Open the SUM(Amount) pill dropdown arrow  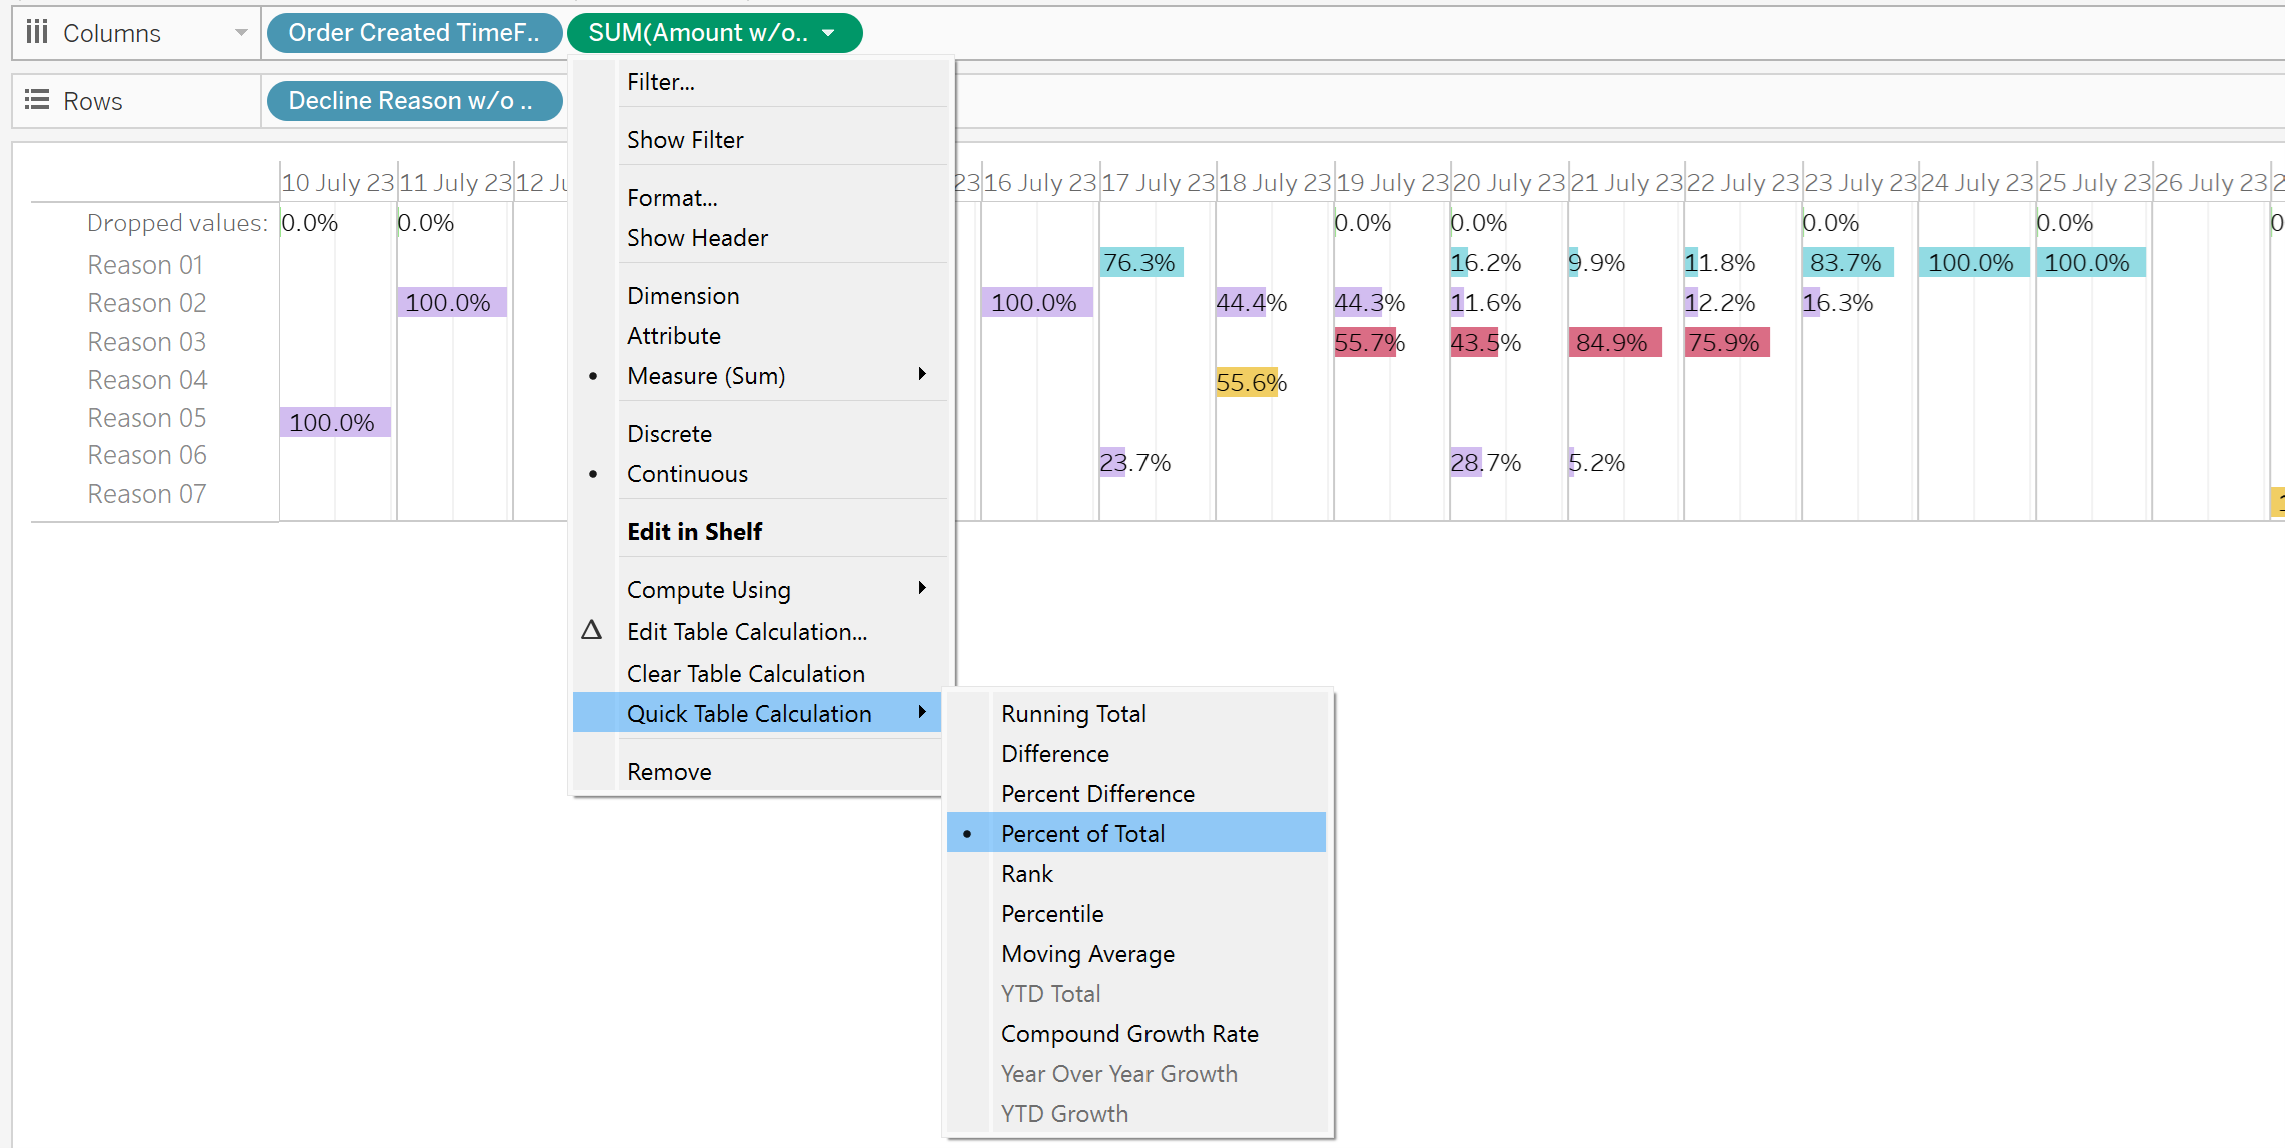tap(828, 33)
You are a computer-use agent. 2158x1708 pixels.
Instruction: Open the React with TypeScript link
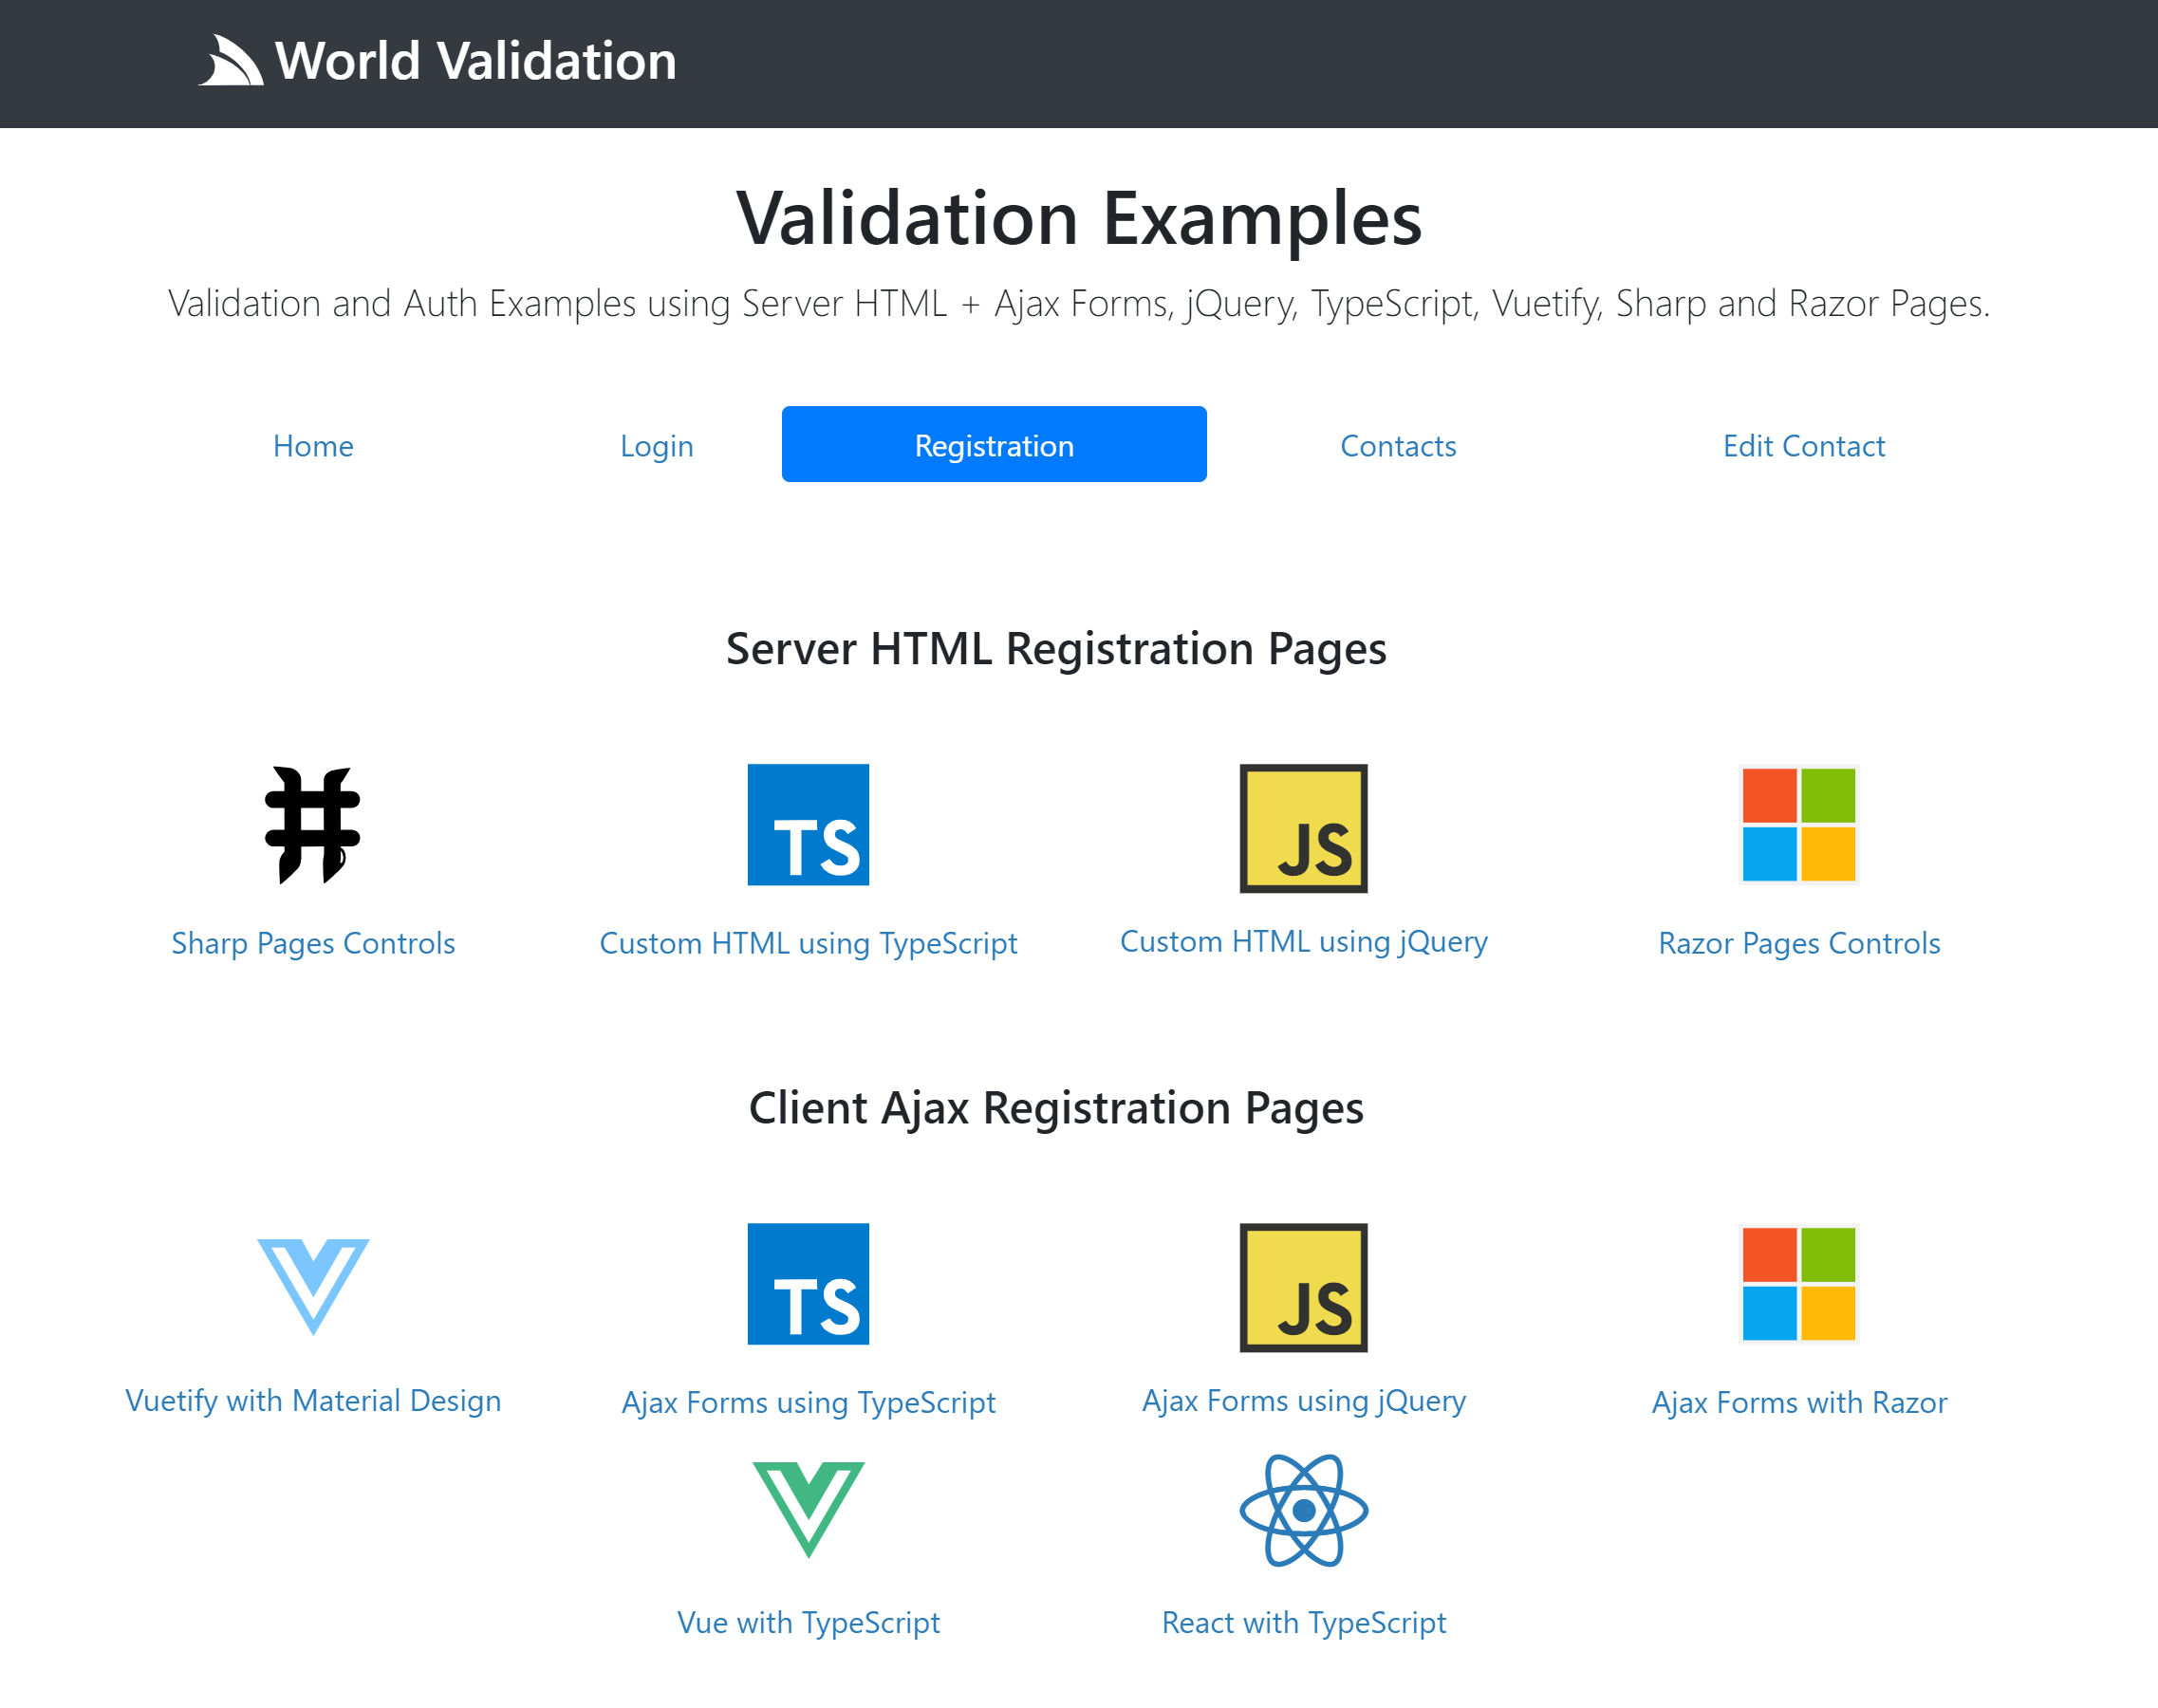1303,1621
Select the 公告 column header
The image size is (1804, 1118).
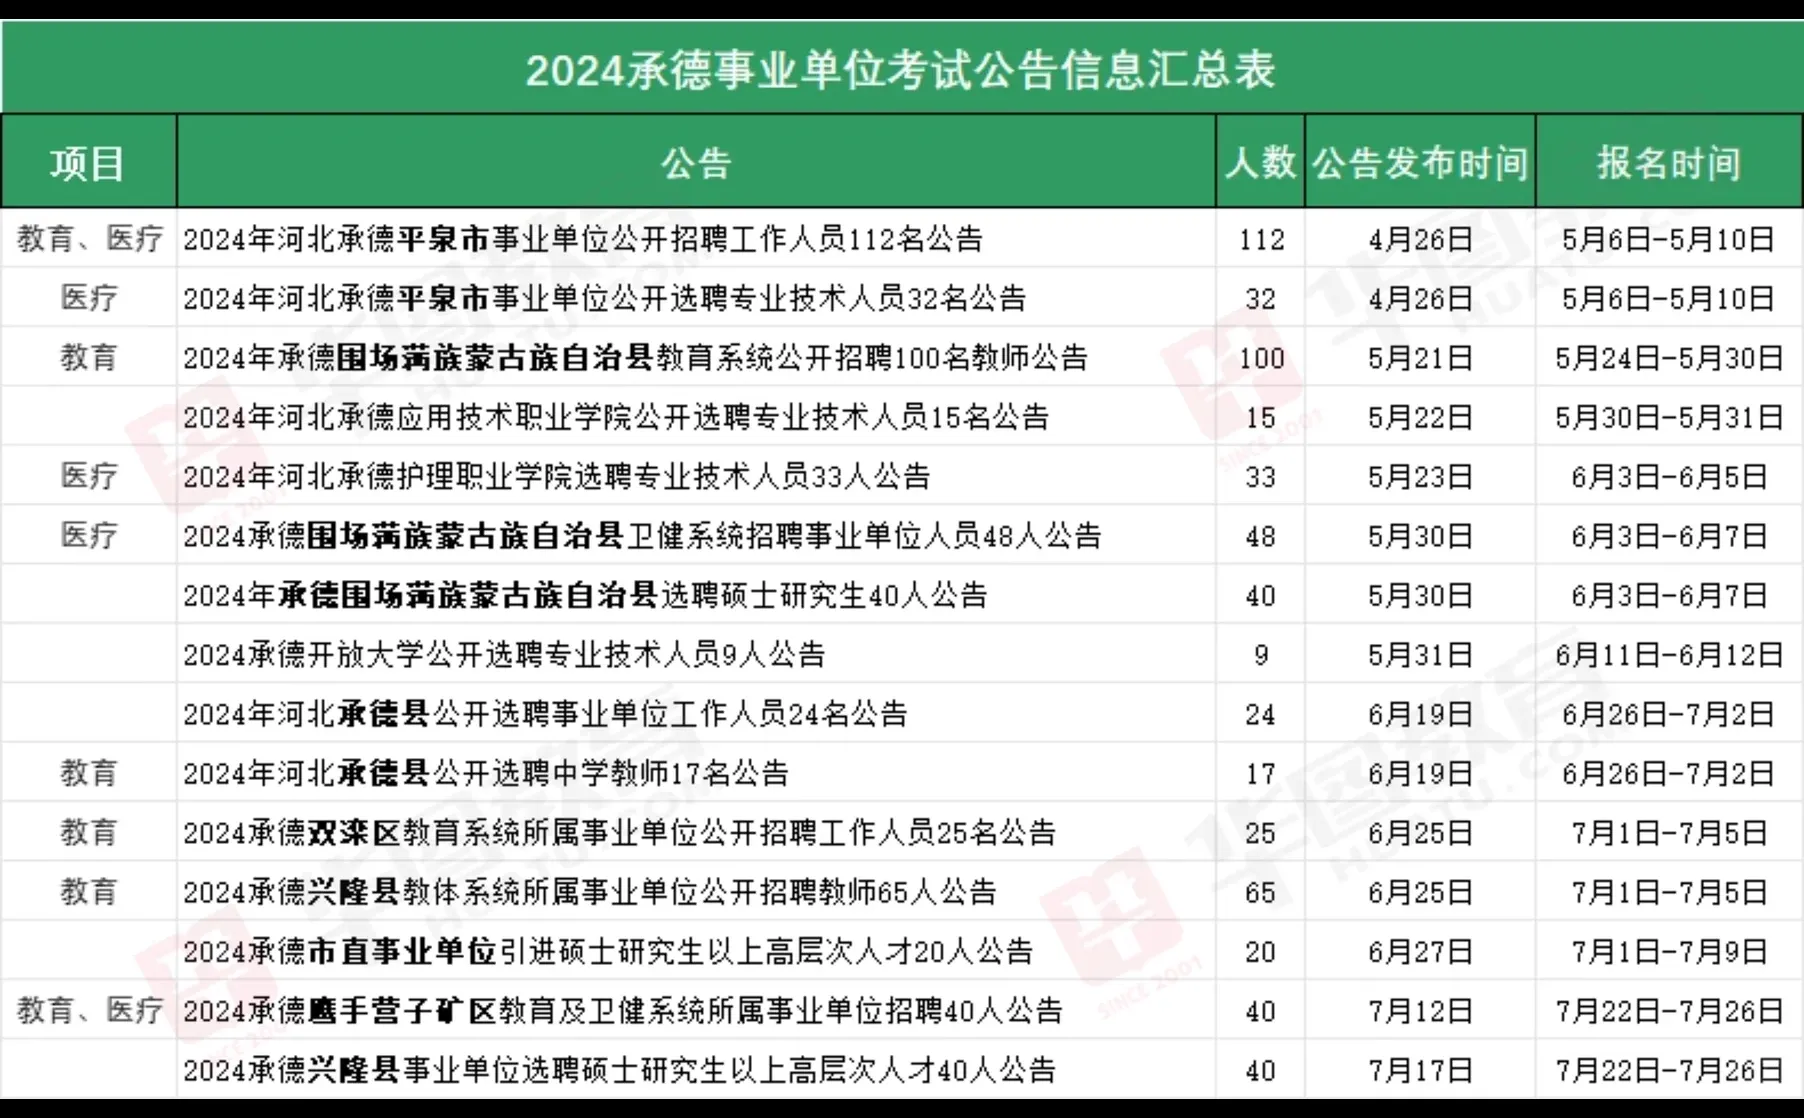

| Exercise aim |
Each line from the one holding "Instruction: Open the" through the last line of the records above must be duplicated exactly, and pictures must not be.

| Solution |
Instruction: Open the React with TypeScript link
1303,1621
Select the 公告 column header
The image size is (1804, 1118).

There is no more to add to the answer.